Short history of Baltimore
Founded in 1724, Baltimore is the largest city in Maryland and one of the largest seaports on the eastern seaboard of the United States. The city is named after Cecilius Calvert, Lord Baltimore, a member of the Irish House of Lords and founder of the colony of Maryland in 1634. Baltimore also played a large role in the American Revolution and the War of 1812, both of which were fought against Great Britain. In 1814, United States forces at Ft. McHenry in Baltimore successfully defended Baltimore City from a British naval attack. Witnessing the battle while aboard a British ship, Maryland lawyer, Francis Scott Key, wrote the poem ‘The Start Spangled Banner” after seeing the huge American flag flying the morning after the naval bombardment. The poem was put to music and became the national anthem in 1931. Baltimore also played a large role in the Civil War as the first shots of the Civil War were fired in Baltimore during a riot in 1861. For more about the history of Baltimore and historical sites to visit around the city, please visit here and Baltimore Heritage. From UMBC, Baltimore is best accessed by UMBC Transit’s Downtown Line.
Catonsville was historically a midway rest stop between Baltimore City and Ellicott City during the 1800s. In the late parts of the 19th century and early parts of the 20th century, Catonsville was established as a lovely place to retreat from Baltimore’s sweltering summer heat. Wealthy Baltimoreans began to build large Victorian and Colonial homes in the area as summer residences, many of which still remain today. Catonsville is also very popular for its community events and its famous 4th of July Parade. Many UMBC faculty, staff, and students reside in Catonsville. It can be best accessed by using UMBC Transit.

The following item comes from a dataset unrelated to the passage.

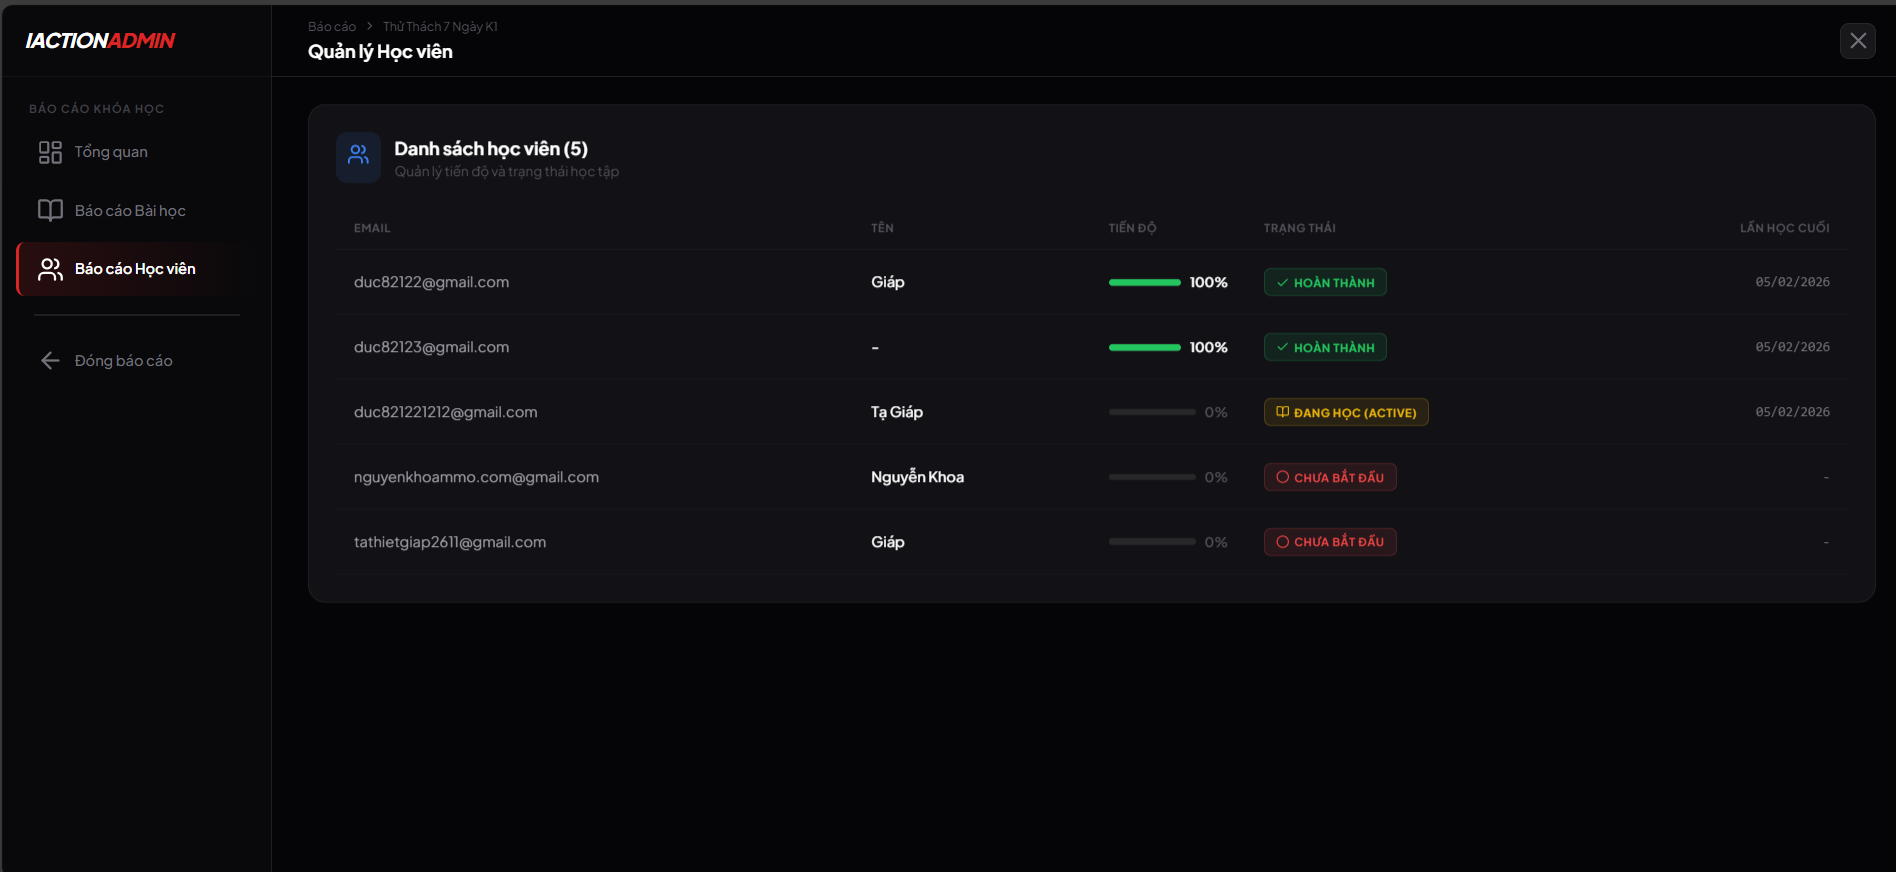Image resolution: width=1896 pixels, height=872 pixels.
Task: Click Chưa bắt đầu badge for Nguyễn Khoa
Action: [x=1329, y=478]
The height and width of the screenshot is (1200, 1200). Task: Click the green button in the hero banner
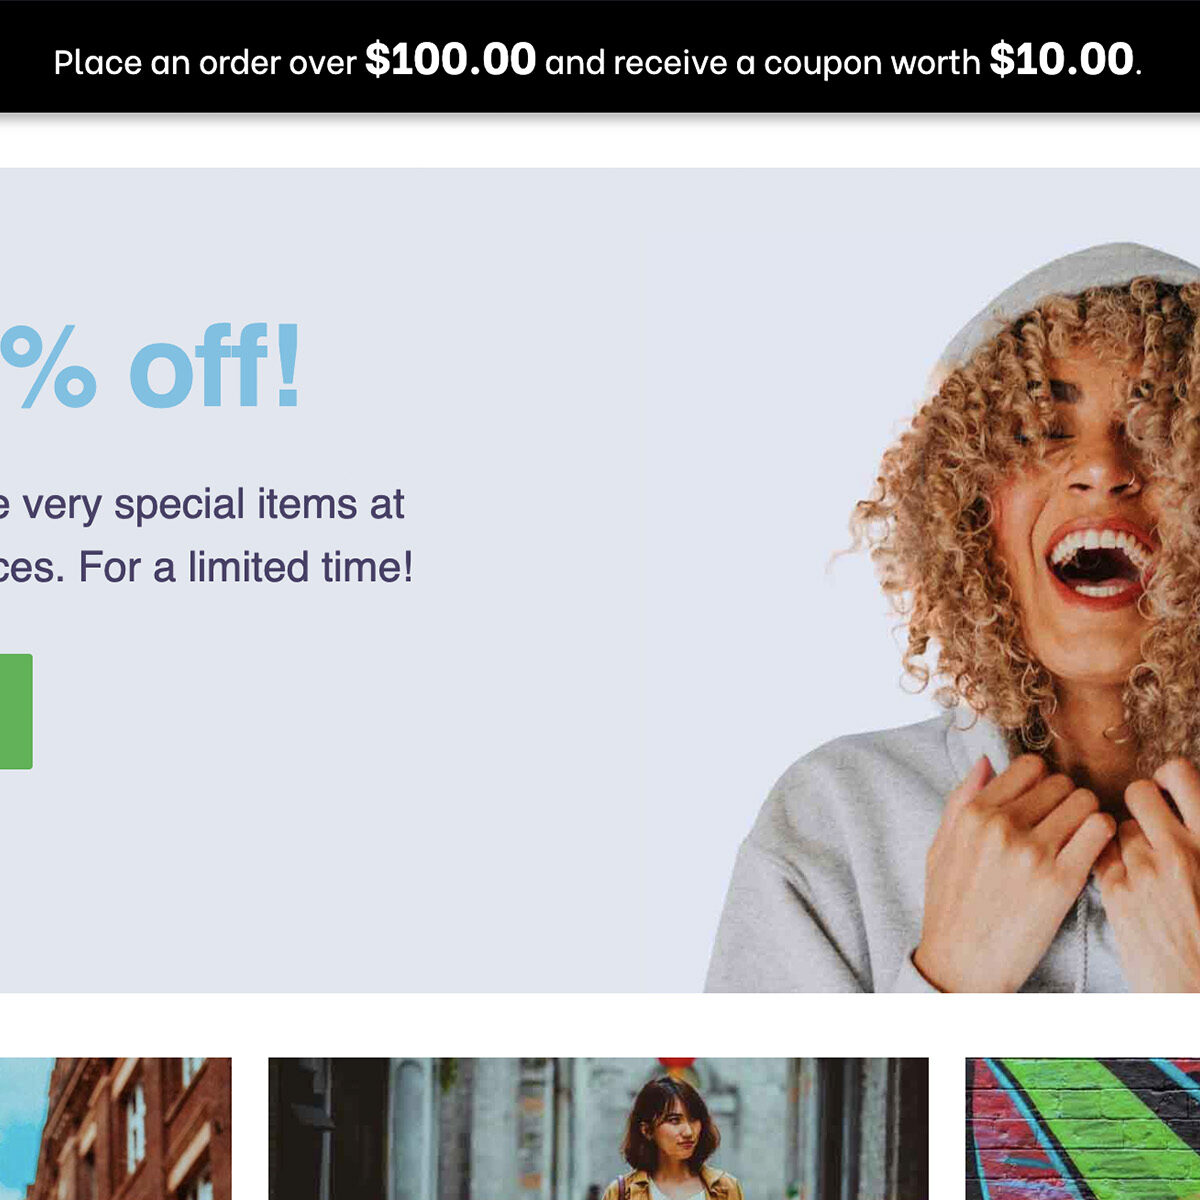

Arbutus is a town adjacent to UMBC. The MARC Train Penn Line (servicing Baltimore and Washington, D.C.) has a station in Arbutus. Arbutus contains a movie theater, a barber shops, several international restaurants, and a local farmer’s market on Thursdays from 2:30pm-6:30pm. Many UMBC students reside in Arbutus because of its walking proximity to UMBC and it can be accessed by both the UMBC Arbutus and Halethorpe shuttle lines.